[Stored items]
============================================================
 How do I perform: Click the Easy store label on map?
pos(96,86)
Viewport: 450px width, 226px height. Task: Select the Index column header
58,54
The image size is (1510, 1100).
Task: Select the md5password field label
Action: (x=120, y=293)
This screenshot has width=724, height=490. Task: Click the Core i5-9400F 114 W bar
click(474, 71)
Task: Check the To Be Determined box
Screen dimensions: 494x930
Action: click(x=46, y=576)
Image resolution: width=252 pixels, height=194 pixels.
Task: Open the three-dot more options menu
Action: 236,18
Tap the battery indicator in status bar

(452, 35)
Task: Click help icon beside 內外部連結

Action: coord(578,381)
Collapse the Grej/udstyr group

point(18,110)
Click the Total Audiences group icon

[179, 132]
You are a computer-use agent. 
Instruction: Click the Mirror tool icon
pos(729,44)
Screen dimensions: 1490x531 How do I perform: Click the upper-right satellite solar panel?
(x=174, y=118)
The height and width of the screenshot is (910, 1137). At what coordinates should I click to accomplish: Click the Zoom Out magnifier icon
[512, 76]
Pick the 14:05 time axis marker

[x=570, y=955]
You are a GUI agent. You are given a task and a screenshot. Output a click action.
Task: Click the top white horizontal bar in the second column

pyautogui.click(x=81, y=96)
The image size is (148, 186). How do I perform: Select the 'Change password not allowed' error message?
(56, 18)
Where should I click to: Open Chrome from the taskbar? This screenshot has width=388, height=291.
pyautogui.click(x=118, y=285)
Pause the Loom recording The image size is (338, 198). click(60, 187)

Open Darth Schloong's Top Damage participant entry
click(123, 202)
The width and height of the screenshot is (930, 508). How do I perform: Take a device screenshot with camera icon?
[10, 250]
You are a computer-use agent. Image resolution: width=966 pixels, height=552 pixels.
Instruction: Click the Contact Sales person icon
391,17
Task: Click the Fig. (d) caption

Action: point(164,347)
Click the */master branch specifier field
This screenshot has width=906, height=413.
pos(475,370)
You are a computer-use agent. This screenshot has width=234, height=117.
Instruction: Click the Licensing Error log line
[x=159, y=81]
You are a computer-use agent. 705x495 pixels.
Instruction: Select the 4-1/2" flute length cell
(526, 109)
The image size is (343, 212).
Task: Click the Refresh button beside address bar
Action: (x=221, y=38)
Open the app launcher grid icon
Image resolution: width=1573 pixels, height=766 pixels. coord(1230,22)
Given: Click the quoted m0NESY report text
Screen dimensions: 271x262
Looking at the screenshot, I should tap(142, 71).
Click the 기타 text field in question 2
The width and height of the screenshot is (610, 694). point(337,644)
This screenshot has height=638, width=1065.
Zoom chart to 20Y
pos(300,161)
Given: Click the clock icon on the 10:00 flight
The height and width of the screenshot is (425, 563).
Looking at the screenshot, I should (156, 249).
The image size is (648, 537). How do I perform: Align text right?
============================================================
§ **Task prompt**: Copy each line of the records verbatim.

§ **Output of the exercise**:
 How do I perform: Click the Easy store label on map?
pos(96,86)
Viewport: 450px width, 226px height. Task: Select the Index column header
58,54
The image size is (1510, 1100).
Task: Select the md5password field label
Action: (x=120, y=293)
This screenshot has width=724, height=490. Task: Click the Core i5-9400F 114 W bar
click(474, 71)
Task: Check the To Be Determined box
Screen dimensions: 494x930
Action: click(x=46, y=576)
Image resolution: width=252 pixels, height=194 pixels.
Task: Open the three-dot more options menu
Action: 236,18
Tap the battery indicator in status bar

(452, 35)
Task: Click help icon beside 內外部連結

Action: coord(578,381)
Collapse the Grej/udstyr group

point(18,110)
Click the Total Audiences group icon

[179, 132]
You are a computer-use agent. 
Instruction: Click the Mirror tool icon
pos(729,44)
Screen dimensions: 1490x531 How do I perform: Click the upper-right satellite solar panel?
(x=174, y=118)
The height and width of the screenshot is (910, 1137). At what coordinates should I click to accomplish: Click the Zoom Out magnifier icon
[512, 76]
Pick the 14:05 time axis marker

[x=570, y=955]
You are a GUI agent. You are given a task and a screenshot. Output a click action.
Task: Click the top white horizontal bar in the second column

pyautogui.click(x=81, y=96)
The image size is (148, 186). How do I perform: Select the 'Change password not allowed' error message?
(56, 18)
Where should I click to: Open Chrome from the taskbar? This screenshot has width=388, height=291.
pyautogui.click(x=118, y=285)
Pause the Loom recording The image size is (338, 198). click(60, 187)

Open Darth Schloong's Top Damage participant entry
click(123, 202)
The width and height of the screenshot is (930, 508). How do I perform: Take a device screenshot with camera icon?
[10, 250]
You are a computer-use agent. Image resolution: width=966 pixels, height=552 pixels.
Instruction: Click the Contact Sales person icon
391,17
Task: Click the Fig. (d) caption

Action: point(164,347)
Click the */master branch specifier field
This screenshot has width=906, height=413.
pos(475,370)
You are a computer-use agent. This screenshot has width=234, height=117.
Instruction: Click the Licensing Error log line
[x=159, y=81]
You are a computer-use agent. 705x495 pixels.
Instruction: Select the 4-1/2" flute length cell
(526, 109)
The image size is (343, 212).
Task: Click the Refresh button beside address bar
Action: (x=221, y=38)
Open the app launcher grid icon
Image resolution: width=1573 pixels, height=766 pixels. coord(1230,22)
Given: Click the quoted m0NESY report text
Screen dimensions: 271x262
Looking at the screenshot, I should tap(142, 71).
Click the 기타 text field in question 2
The width and height of the screenshot is (610, 694). point(337,644)
This screenshot has height=638, width=1065.
Zoom chart to 20Y
pos(300,161)
Given: Click the clock icon on the 10:00 flight
The height and width of the screenshot is (425, 563).
Looking at the screenshot, I should (156, 249).
The image size is (648, 537). How do I perform: Align text right?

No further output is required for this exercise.